_WHAT THE TASK REQUIRES_
Where the records below reach the line containing "Instruction: Click the UK Chest value 52", start transcribing, and end with the line containing "You are a computer-use agent. Viewport: 1114px", exactly and with nothing else added.

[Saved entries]
######

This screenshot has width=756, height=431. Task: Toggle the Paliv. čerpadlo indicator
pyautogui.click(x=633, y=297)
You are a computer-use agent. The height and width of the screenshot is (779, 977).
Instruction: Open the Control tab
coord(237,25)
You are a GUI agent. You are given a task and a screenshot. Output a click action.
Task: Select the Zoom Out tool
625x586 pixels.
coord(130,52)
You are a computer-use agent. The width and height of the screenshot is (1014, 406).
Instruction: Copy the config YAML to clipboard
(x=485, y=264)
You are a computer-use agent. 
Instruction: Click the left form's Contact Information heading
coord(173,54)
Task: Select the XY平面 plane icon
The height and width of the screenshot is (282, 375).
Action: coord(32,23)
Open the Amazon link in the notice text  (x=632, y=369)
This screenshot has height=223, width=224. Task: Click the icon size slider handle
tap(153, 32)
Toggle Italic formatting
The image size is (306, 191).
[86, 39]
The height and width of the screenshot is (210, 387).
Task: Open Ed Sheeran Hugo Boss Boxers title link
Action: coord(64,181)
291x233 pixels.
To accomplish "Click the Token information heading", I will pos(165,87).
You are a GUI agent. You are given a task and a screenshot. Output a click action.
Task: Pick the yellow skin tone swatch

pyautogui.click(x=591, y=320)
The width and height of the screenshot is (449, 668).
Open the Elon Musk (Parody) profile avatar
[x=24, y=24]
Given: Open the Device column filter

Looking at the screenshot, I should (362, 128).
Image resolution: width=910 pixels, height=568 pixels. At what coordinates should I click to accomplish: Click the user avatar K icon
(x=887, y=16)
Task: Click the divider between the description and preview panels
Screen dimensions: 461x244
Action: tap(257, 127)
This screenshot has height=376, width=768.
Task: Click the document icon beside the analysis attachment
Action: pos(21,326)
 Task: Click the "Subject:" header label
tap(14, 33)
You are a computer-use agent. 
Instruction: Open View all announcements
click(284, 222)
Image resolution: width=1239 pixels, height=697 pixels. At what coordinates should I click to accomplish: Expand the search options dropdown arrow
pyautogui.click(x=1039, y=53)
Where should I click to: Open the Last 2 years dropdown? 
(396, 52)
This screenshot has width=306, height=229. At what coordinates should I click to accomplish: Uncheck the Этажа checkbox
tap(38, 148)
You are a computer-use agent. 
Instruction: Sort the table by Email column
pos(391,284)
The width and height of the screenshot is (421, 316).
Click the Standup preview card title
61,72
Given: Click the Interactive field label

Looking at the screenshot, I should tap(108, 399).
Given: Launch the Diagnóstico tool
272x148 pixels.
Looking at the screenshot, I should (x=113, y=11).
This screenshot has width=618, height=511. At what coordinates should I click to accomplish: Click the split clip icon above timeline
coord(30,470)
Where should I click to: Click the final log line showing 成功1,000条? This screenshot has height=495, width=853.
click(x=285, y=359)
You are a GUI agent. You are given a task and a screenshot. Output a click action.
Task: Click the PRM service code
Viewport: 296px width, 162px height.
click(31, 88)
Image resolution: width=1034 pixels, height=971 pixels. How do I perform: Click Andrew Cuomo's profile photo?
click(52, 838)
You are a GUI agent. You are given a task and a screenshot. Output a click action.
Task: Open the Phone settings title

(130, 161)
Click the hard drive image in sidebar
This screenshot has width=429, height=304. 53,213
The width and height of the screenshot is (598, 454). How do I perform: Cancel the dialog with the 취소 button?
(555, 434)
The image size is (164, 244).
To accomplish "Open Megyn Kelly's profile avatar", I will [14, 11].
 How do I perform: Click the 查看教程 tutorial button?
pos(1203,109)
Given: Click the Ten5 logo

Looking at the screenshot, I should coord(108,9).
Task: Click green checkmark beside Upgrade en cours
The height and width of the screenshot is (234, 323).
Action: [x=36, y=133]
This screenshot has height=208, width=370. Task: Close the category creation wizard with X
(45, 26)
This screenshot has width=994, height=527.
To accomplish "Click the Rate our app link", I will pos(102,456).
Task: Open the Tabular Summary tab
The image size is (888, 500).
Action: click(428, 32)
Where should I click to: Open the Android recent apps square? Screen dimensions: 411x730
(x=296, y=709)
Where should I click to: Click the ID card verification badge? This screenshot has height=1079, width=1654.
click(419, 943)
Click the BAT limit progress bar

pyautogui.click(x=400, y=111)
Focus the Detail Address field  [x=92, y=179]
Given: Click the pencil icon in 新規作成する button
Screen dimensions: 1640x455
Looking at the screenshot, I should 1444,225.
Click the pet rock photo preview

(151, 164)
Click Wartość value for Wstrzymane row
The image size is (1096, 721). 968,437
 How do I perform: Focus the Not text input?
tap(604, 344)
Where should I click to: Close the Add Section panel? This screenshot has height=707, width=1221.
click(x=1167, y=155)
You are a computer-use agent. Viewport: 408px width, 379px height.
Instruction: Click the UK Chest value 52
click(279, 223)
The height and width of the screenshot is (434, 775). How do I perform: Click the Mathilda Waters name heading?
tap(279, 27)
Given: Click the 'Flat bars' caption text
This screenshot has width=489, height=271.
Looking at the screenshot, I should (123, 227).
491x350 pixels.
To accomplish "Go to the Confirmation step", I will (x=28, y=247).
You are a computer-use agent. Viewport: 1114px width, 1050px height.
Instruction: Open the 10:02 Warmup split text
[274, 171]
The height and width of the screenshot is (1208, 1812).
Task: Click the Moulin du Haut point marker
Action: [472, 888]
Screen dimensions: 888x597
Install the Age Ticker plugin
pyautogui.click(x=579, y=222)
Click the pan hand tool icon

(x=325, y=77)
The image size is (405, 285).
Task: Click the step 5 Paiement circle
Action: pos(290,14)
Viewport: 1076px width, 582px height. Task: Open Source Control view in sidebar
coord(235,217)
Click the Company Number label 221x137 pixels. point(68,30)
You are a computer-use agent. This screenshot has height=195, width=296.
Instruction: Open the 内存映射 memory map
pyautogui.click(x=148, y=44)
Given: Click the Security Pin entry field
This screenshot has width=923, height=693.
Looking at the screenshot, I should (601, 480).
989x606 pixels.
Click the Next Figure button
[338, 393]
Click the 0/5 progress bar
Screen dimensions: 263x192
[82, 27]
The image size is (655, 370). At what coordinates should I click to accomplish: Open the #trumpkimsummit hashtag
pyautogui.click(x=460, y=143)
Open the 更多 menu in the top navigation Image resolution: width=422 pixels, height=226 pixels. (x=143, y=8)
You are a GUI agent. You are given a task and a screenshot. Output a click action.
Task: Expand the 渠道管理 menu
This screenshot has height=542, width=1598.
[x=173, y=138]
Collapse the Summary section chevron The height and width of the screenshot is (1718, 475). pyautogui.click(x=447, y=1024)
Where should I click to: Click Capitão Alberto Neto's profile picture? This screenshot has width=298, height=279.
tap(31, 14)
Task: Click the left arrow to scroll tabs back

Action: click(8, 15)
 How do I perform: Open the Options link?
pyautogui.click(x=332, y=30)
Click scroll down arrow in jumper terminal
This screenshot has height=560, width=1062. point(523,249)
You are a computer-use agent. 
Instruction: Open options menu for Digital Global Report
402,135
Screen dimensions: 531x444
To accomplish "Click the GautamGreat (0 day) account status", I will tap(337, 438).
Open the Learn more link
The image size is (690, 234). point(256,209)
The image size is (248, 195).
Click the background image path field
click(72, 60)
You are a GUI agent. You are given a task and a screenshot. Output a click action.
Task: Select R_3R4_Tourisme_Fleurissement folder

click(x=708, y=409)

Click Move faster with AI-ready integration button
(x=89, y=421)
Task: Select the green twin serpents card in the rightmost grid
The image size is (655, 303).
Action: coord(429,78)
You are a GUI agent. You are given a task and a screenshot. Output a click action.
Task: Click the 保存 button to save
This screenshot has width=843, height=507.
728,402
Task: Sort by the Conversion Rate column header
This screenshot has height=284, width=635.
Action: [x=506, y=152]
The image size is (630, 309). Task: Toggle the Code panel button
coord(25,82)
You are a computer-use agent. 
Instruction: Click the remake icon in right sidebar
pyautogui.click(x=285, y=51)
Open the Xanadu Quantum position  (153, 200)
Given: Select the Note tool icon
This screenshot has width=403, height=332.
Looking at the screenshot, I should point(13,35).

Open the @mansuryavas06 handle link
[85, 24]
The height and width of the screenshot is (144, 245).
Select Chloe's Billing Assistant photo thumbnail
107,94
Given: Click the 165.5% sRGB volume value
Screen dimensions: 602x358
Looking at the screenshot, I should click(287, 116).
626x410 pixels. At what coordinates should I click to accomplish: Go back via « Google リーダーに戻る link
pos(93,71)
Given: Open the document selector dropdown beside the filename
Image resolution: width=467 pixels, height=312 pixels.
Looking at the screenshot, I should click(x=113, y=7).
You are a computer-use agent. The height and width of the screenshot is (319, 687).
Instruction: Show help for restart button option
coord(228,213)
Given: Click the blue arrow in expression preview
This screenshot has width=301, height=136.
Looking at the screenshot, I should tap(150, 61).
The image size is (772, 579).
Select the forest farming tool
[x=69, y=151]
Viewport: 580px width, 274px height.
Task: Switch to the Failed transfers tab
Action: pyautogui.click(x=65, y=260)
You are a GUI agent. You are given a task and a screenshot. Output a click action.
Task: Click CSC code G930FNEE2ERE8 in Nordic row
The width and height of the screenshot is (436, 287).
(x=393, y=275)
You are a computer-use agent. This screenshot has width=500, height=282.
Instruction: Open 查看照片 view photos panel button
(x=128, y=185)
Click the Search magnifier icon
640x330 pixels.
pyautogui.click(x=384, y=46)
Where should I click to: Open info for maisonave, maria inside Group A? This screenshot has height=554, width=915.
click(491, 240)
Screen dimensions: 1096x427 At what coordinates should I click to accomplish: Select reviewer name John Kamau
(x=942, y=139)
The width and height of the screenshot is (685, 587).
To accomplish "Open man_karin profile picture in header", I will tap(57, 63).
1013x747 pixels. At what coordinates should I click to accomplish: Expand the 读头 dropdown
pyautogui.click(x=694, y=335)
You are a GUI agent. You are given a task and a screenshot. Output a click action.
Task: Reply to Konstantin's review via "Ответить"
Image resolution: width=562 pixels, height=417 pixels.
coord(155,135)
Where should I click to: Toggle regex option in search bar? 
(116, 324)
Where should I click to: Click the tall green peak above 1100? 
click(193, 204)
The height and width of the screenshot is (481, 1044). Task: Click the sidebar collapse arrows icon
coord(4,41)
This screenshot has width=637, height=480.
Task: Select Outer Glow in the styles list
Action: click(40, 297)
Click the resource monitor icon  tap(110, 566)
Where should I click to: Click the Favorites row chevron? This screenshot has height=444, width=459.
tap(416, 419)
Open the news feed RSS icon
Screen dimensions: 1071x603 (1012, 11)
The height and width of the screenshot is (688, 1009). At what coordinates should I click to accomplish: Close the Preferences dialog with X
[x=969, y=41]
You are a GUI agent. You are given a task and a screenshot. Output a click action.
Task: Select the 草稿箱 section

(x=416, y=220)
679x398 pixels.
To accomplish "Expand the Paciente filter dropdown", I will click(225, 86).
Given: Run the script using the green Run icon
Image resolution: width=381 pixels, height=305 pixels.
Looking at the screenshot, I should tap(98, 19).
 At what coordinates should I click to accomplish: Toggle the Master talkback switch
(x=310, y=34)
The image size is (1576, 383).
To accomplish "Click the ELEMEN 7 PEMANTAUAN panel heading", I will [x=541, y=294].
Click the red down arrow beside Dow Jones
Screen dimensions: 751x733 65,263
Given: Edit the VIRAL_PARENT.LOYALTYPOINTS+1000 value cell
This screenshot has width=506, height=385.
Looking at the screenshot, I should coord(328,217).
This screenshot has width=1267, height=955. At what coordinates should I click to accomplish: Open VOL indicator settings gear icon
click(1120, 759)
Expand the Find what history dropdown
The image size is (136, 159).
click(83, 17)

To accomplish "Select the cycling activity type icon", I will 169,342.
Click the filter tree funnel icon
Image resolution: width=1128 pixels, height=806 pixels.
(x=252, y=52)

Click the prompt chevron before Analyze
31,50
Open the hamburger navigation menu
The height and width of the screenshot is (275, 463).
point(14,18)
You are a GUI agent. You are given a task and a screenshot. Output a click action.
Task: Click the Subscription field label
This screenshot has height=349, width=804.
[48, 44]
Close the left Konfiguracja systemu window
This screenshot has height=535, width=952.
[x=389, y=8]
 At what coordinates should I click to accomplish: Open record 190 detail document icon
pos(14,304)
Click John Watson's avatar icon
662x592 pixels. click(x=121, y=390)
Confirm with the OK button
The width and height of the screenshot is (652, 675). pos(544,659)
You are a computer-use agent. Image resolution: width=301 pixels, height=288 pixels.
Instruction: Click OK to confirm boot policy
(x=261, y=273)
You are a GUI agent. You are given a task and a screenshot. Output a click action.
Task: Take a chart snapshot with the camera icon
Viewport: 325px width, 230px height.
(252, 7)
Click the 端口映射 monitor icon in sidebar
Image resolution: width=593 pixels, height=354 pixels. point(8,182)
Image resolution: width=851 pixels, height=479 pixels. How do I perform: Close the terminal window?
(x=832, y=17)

######

_TASK SOLUTION_
Instruction: Click the UK Chest value 52
click(279, 223)
The height and width of the screenshot is (434, 775). How do I perform: Click the Mathilda Waters name heading?
tap(279, 27)
Given: Click the 'Flat bars' caption text
This screenshot has width=489, height=271.
Looking at the screenshot, I should (123, 227).
491x350 pixels.
To accomplish "Go to the Confirmation step", I will (x=28, y=247).
You are a computer-use agent. Viewport: 1114px width, 1050px height.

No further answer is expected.